Jagmeet Singh, a charismatic and dapper Sikh, is the leader of the NDP. He has long supported the creation of Khalistan. Last year, he supported Sikh peoples’ right to seek independence and the Khalistan Referendum. It is Singh’s consistent support for Khalistan that led the Sikh-led Manmohan Singh government to deny him a visa to India in 2014.

Trudeau is in trouble at home. The speaker of the Canadian House of Commons recently resigned “after he praised a Ukrainian veteran who fought for a Nazi military unit during World War II.” Trudeau needs the NDP’s support to stay in power. As any good politician, Jagmeet Singh is therefore extracting his pound of flesh. For sheer political survival, Trudeau has little option but to wave the Khalistan flag to stay on as prime minister.

What is the way forward?

India regards Canada as an important partner. Thousands of Indians study and live in Canada. The country has a good education system, a dynamic economy and fantastic healthcare. Indian and Canadian businesses are working closely on some of the world’s most pressing matters. India’s Reliance Industries and Canada’s Brookfield Asset Management will soon be manufacturing renewable energy and decarbonisation equipment in Australia. Brookfield and other Canadian funds have invested billions of dollars into the Indian economy.
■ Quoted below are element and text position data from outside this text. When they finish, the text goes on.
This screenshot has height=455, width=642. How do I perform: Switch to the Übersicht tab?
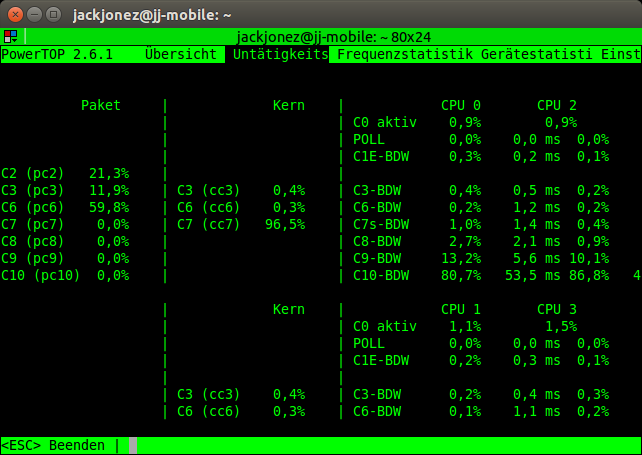(x=180, y=54)
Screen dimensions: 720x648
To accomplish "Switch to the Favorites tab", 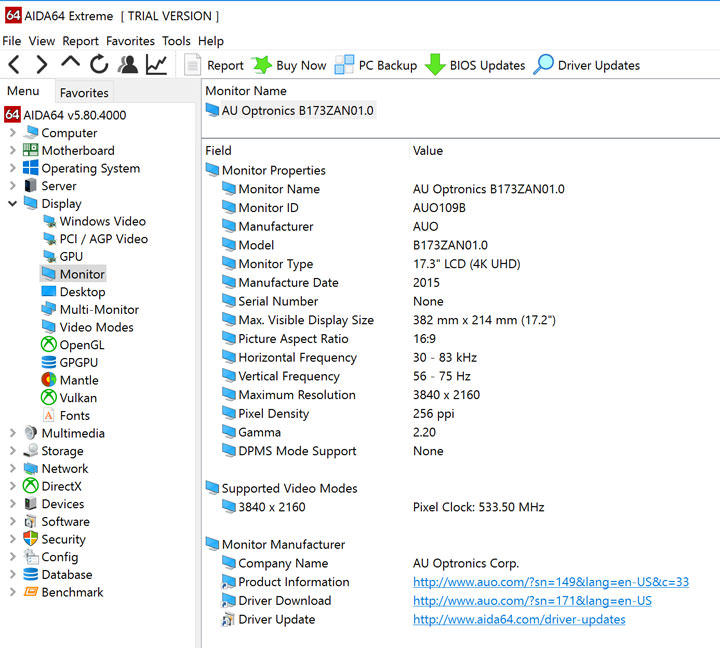I will tap(84, 93).
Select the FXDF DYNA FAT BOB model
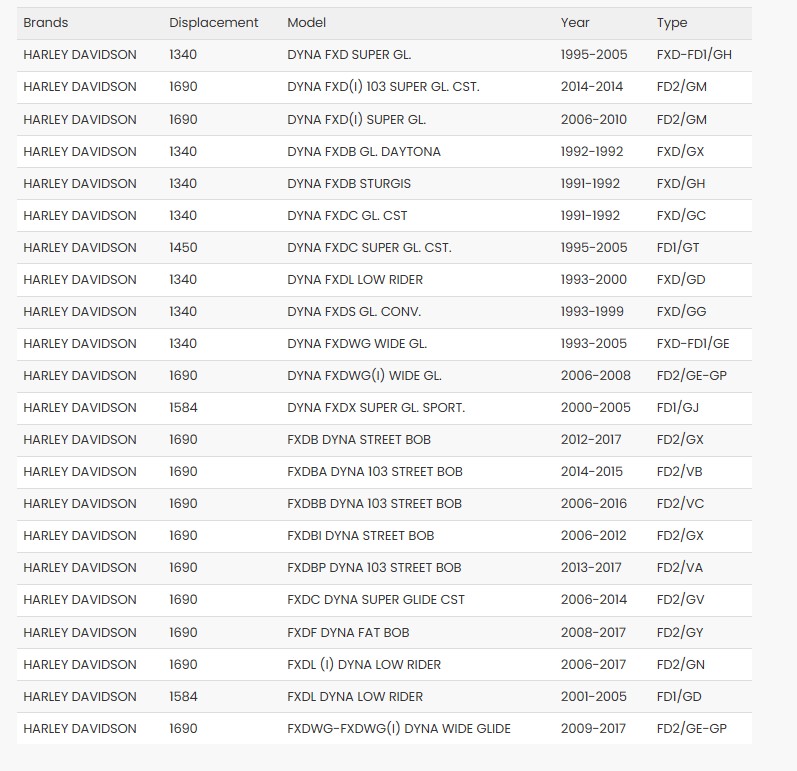797x771 pixels. (348, 633)
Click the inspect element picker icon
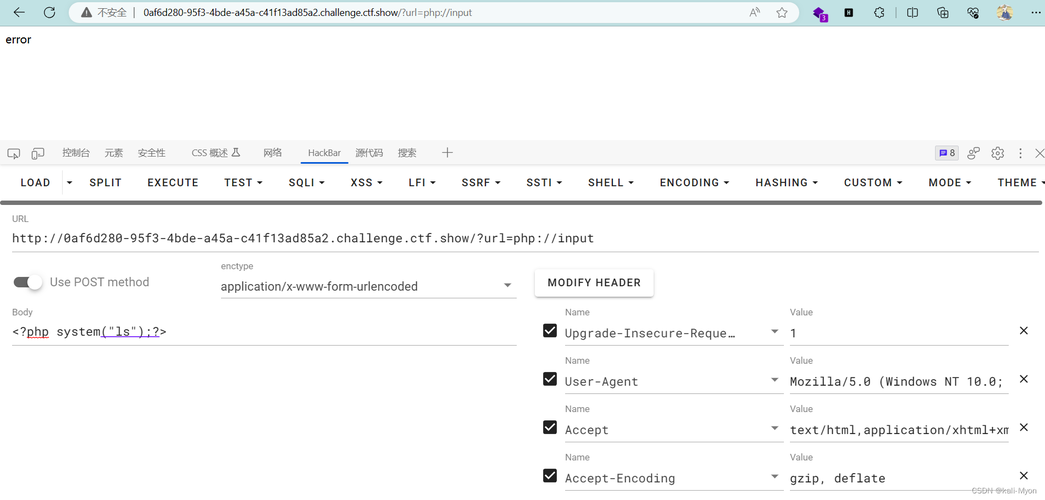The image size is (1045, 500). (14, 153)
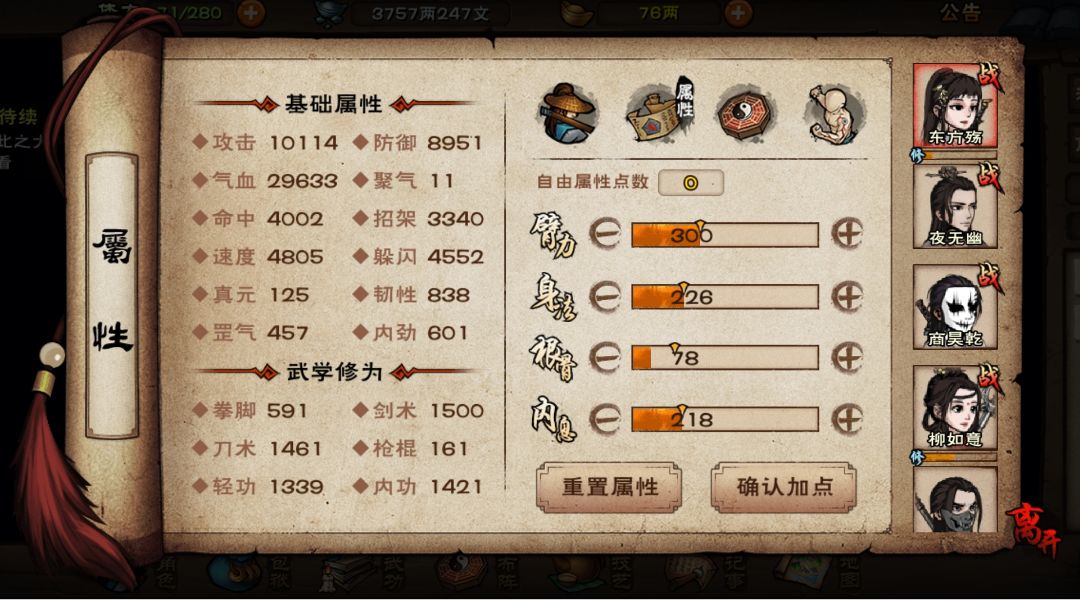The image size is (1080, 606).
Task: Click the 重置属性 reset button
Action: tap(610, 488)
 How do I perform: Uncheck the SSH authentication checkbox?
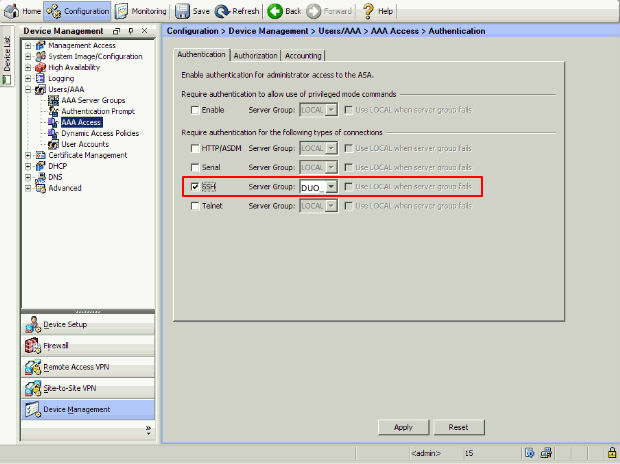click(195, 187)
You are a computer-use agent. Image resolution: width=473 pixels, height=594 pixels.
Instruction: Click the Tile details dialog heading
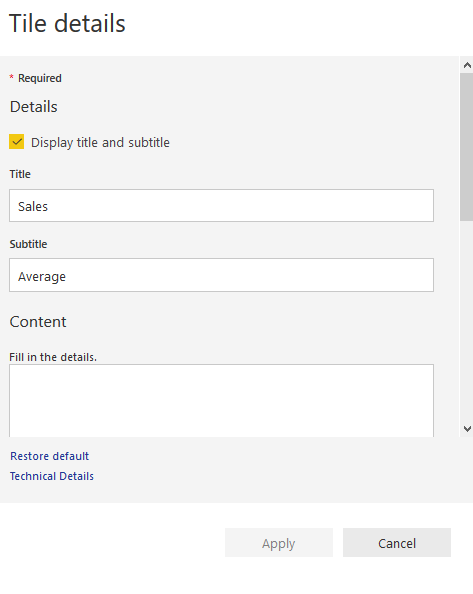tap(67, 23)
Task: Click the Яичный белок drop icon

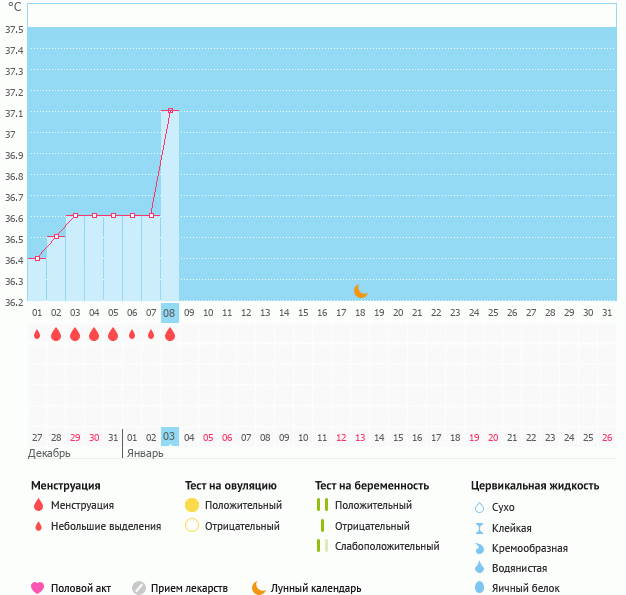Action: 479,588
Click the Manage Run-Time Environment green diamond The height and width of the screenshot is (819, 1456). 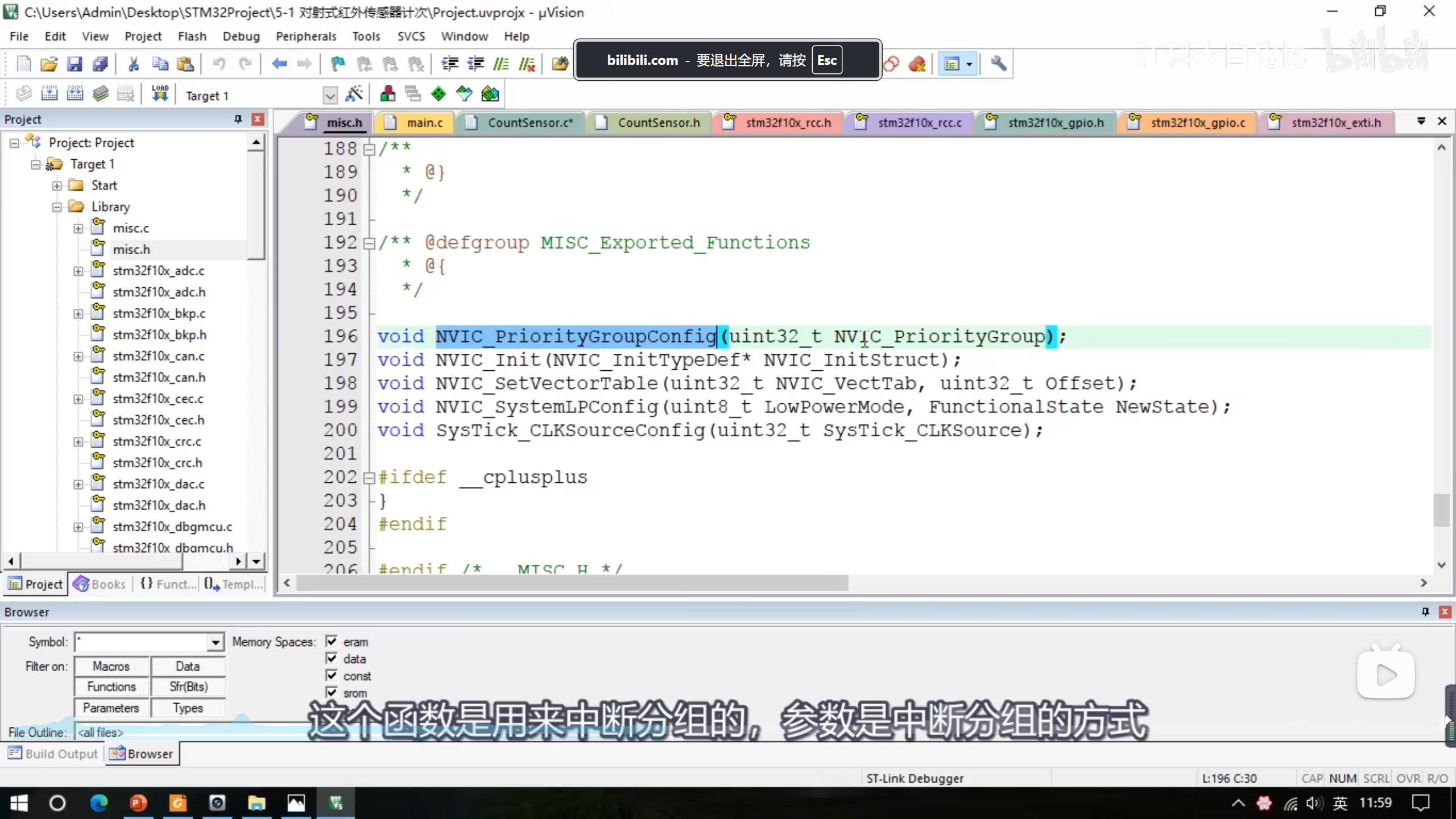[x=438, y=94]
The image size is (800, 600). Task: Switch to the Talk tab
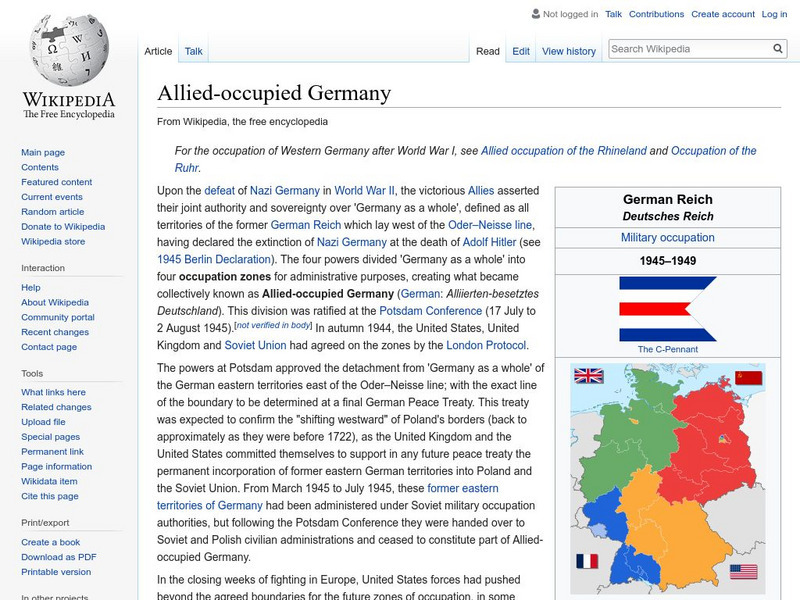(x=192, y=50)
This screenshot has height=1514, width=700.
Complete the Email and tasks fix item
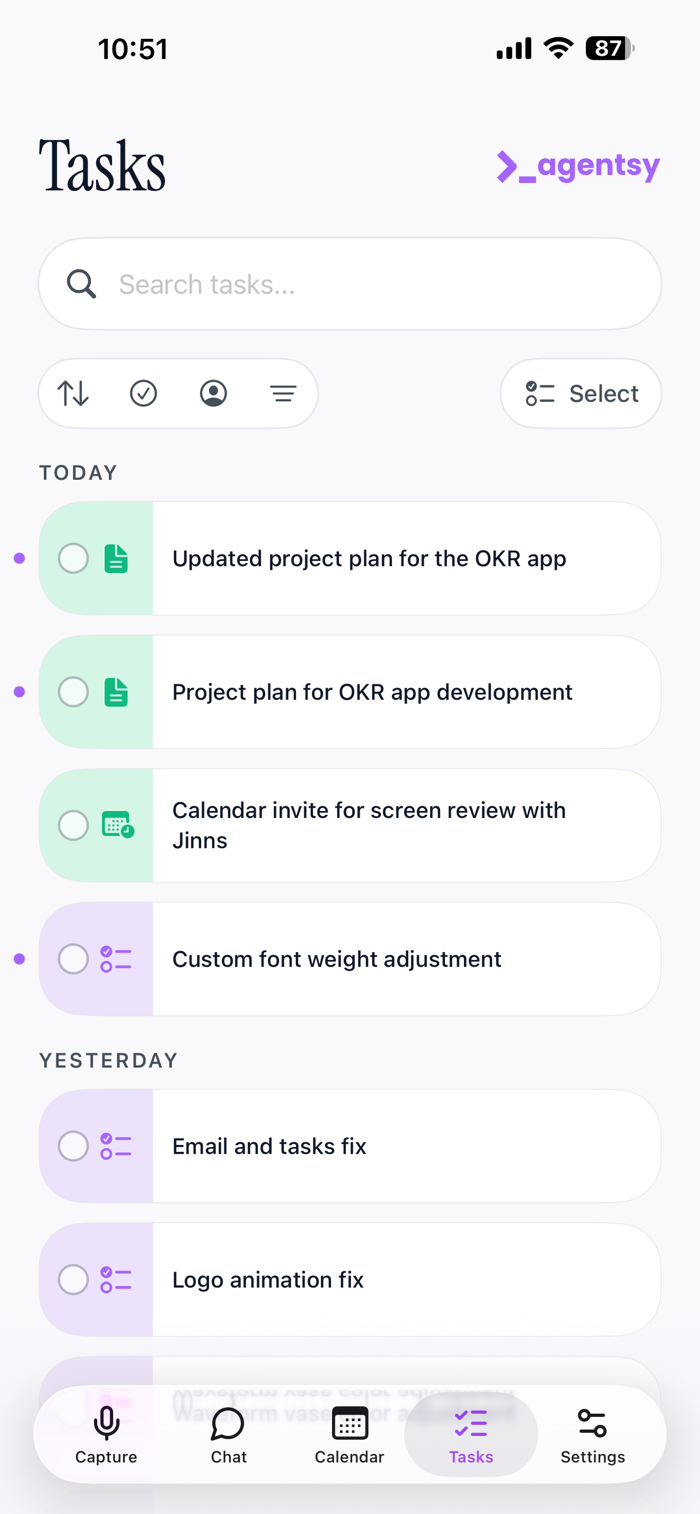coord(73,1146)
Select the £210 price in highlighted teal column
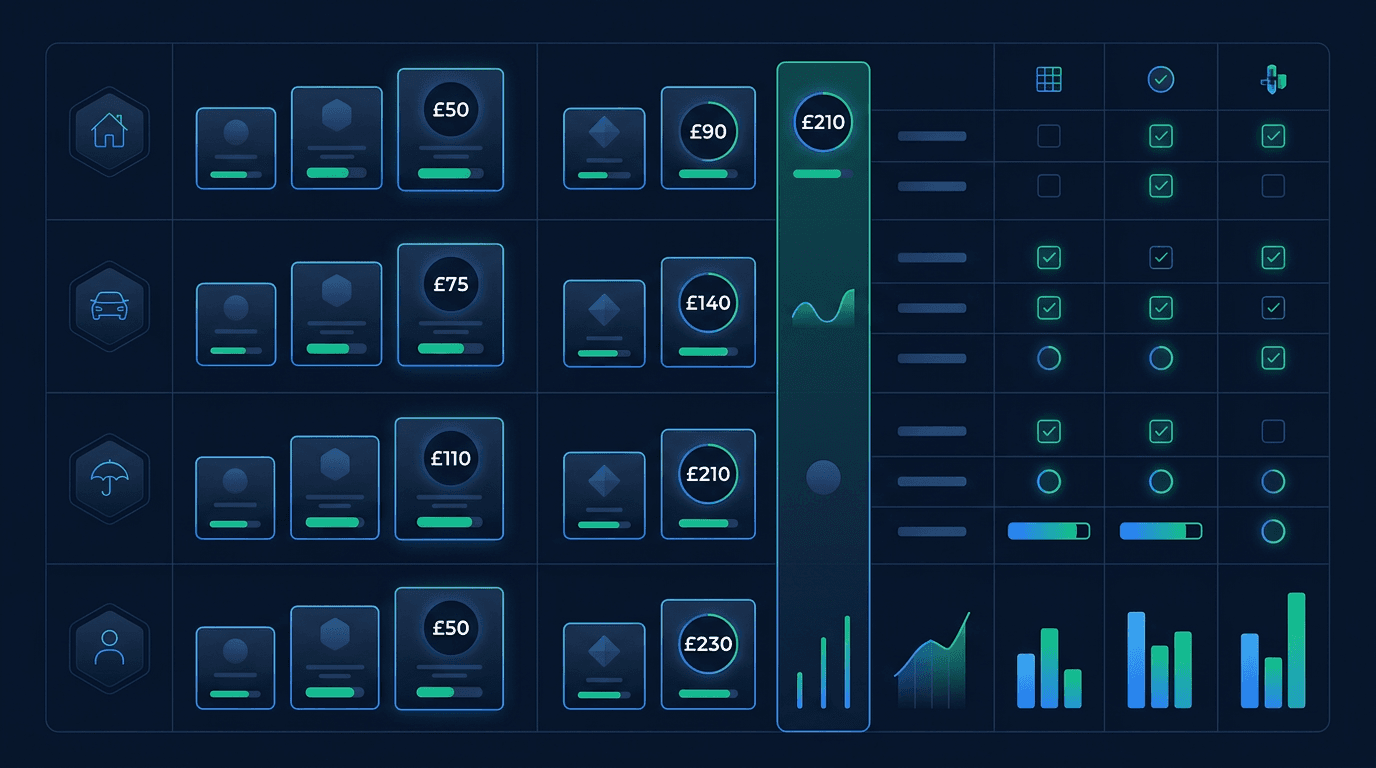Viewport: 1376px width, 768px height. (x=823, y=123)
Until recently, India and Canada were discussing a free trade agreement. On September 1, Trudeau’s government paused these talks. The way forward is to renew these talks, sign a trade agreement and deepen the economic relationship between two of the world’s leading democracies.

Trudeau is living on borrowed time. Even if his coalition government does not fall, he is likely to lose the 2025 elections. Till then, India will have to keep calm and carry on. Things have moved on from 1985 and India is a much greater power that has to stand up for its interests against Canada until Ottawa embarks on a more sensible India policy. If Conservative leader Pierre Poilievre becomes prime minister, he must control Khalistani terrorists on Canadian soil, improve ties with India and conclude the win-win India-Canada trade agreement as a top priority.

The views expressed in this article are the author’s own and do not necessarily reflect Fair Observer’s editorial policy.